Pour les misogynes qui les taxeraient de "garçons manqués" (et tant bien même) parce qu'elles se borneraient à jouer une "musique d'homme", le formidable "Hot Mess" prouvent qu'elles peuvent aussi exceller dans la power-ballad de qualité. Slow-rock franchement habillé de Soul, porté par un chant à fleur de peau. Et l'on se surprend à chantonner ou à siffloter l'air du refrain. De quoi faire de l'ombre aux ballades de Steven Tyler - le morceau doit d'ailleurs beaucoup à Aerosmith. M'enfin, dans un monde normal, "épris de justice et d'équité" (dans un monde parallèle ?), cette pièce devrait en toute logique squatter toutes les radios de la planète. Au niveau douceur, elles ne réitèrent la chose que pour le final, avec alors un "Borrowed Time" plus sombre, bien que strié d'explosions "heavy" dans le pur style teutonique des Scorpions (qu'elles vont rejoindre l'année prochaine).
Au milieu de tout ça, trônent quelques pépites exaltantes de heavy-rock. A commencer par le trépidant "Raise Your Hands", donnant une leçon de Glam-rock - où les spectres de Bowie et Ronson investissent le Sunset Trip, s'emparant du corps de rockers du coin pour prêcher la bonne parole aux travers de saines vibrations. Faisant retrouver au Glam ses couleurs festives d'antan. Et le fédérateur "Look No Hooks" au riff binaire, s'inspirant des groupes de proto-hard - ce qui n'empêche pas Emlee de continuer à cogner comme une brûtasse. (ces mandales doivent déboiter les mâchoires 😲 - que les goujats prennent garde)
A l'occasion, elles brandissent skeggöx et scramasaxes, et se laissent emporter par une folie guerrière qui les amènent en territoire "heavy-metal". Ainsi, "Watch Out" et "Try with Love" partent à l'assaut d'innocentes et imprudentes esgourdes.

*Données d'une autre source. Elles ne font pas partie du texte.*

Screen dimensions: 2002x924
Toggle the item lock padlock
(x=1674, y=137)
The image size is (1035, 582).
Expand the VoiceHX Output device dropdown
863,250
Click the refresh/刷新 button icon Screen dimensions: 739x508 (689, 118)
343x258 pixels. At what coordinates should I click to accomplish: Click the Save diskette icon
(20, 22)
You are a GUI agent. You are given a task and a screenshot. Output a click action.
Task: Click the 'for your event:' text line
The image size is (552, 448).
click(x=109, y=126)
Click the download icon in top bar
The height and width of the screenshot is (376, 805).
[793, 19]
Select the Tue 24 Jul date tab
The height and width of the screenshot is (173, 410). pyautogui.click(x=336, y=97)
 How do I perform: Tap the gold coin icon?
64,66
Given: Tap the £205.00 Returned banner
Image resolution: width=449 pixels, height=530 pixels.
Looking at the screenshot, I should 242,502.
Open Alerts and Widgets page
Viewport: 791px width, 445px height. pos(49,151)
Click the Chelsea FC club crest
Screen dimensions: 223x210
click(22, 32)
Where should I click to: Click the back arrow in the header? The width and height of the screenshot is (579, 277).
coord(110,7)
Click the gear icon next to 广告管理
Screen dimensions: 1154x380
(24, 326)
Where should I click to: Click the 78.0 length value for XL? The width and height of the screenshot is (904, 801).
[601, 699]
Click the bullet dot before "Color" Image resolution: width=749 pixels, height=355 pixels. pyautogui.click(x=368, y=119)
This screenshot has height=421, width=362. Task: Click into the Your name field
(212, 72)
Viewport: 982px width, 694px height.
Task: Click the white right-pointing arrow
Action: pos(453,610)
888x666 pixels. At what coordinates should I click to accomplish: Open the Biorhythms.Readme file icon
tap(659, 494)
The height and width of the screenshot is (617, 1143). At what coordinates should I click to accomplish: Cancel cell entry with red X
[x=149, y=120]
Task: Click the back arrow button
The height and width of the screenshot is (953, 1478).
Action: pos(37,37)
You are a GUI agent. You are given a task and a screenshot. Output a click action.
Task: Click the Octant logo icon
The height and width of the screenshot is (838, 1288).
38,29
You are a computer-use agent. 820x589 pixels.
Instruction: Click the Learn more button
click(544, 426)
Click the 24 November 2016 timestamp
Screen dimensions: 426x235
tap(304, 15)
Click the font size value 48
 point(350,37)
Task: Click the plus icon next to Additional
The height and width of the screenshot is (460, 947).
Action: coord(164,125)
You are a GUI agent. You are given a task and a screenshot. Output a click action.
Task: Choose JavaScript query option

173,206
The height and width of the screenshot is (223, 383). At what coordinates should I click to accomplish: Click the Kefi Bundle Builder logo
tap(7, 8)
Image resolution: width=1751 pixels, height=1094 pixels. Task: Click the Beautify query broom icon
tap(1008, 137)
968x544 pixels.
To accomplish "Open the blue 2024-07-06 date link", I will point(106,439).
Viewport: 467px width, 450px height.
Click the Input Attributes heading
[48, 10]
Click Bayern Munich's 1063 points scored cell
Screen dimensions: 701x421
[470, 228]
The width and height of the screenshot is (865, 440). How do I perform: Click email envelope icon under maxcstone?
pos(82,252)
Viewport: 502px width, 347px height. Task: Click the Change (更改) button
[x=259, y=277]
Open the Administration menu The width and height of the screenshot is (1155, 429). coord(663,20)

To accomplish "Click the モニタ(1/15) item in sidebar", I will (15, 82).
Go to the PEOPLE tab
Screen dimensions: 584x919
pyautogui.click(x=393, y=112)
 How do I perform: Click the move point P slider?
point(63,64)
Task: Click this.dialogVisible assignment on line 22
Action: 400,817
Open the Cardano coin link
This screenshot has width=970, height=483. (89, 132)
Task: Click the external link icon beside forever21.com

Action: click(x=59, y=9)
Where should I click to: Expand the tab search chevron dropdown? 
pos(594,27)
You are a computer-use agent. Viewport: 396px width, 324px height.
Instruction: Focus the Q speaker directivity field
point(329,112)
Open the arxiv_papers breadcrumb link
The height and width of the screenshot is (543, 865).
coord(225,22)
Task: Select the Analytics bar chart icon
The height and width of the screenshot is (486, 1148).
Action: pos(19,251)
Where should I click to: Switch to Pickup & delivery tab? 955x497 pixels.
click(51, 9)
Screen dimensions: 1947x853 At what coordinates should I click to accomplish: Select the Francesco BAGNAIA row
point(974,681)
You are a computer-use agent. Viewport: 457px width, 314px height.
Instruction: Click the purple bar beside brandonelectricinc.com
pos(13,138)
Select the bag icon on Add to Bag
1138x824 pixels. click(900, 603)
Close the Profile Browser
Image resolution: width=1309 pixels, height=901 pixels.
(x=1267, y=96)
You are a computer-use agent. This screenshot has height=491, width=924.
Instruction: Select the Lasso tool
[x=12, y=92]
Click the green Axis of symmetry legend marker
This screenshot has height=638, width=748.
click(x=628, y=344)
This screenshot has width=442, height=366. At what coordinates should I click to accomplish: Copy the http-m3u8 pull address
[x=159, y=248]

Rien de neuf à l'horizon ? Putain ! Mais on s'en [ auto-censure 😁 ] !! L'importance c'est que cela soit de la bonne came, et ma foi, ce quatuor féminin suédois a probablement sorti là l'un des meilleurs albums de hard-rock de l'année. Vouaille ! (Cela en dépit d'une pochette les plus insignifiante de l'année). Pour la première fois, le disque est le fruit d'un effort commun - même si ce serait plus précisément la matière brute apportée par Nässil qui a été affinée par la sororité et par parfois Andersen. Nässil semble avoir enfin trouver un groupe, et un producteur, rendant justice à sa musique. En particulier Guernica Mancini, qui donne vraiment de la consistance et de la vigueur, avec sous jacent une vibration de Soul torturée. Une vraie chanteuse, apte à moduler et varier les plaisirs, doublée d'un timbre qui se marie totalement à ce heavy-rock'n'roll sleaze.
"Humblement", le groupe dit ne pas seulement jouer du Rock'n'roll, elle sont le Rock'n'roll (!)... Ben voyons. Cependant, elles ont les arguments pour convaincre. Et il est vrai que leurs attitudes, sur scène et en dehors, reflètent un certain état d'esprit rock'n'rollien. Dans le style bon enfant, festif, croquant la vie à pleines dents. Rien à voir avec les grincheux où les comédiens jouant au dur renfrogné.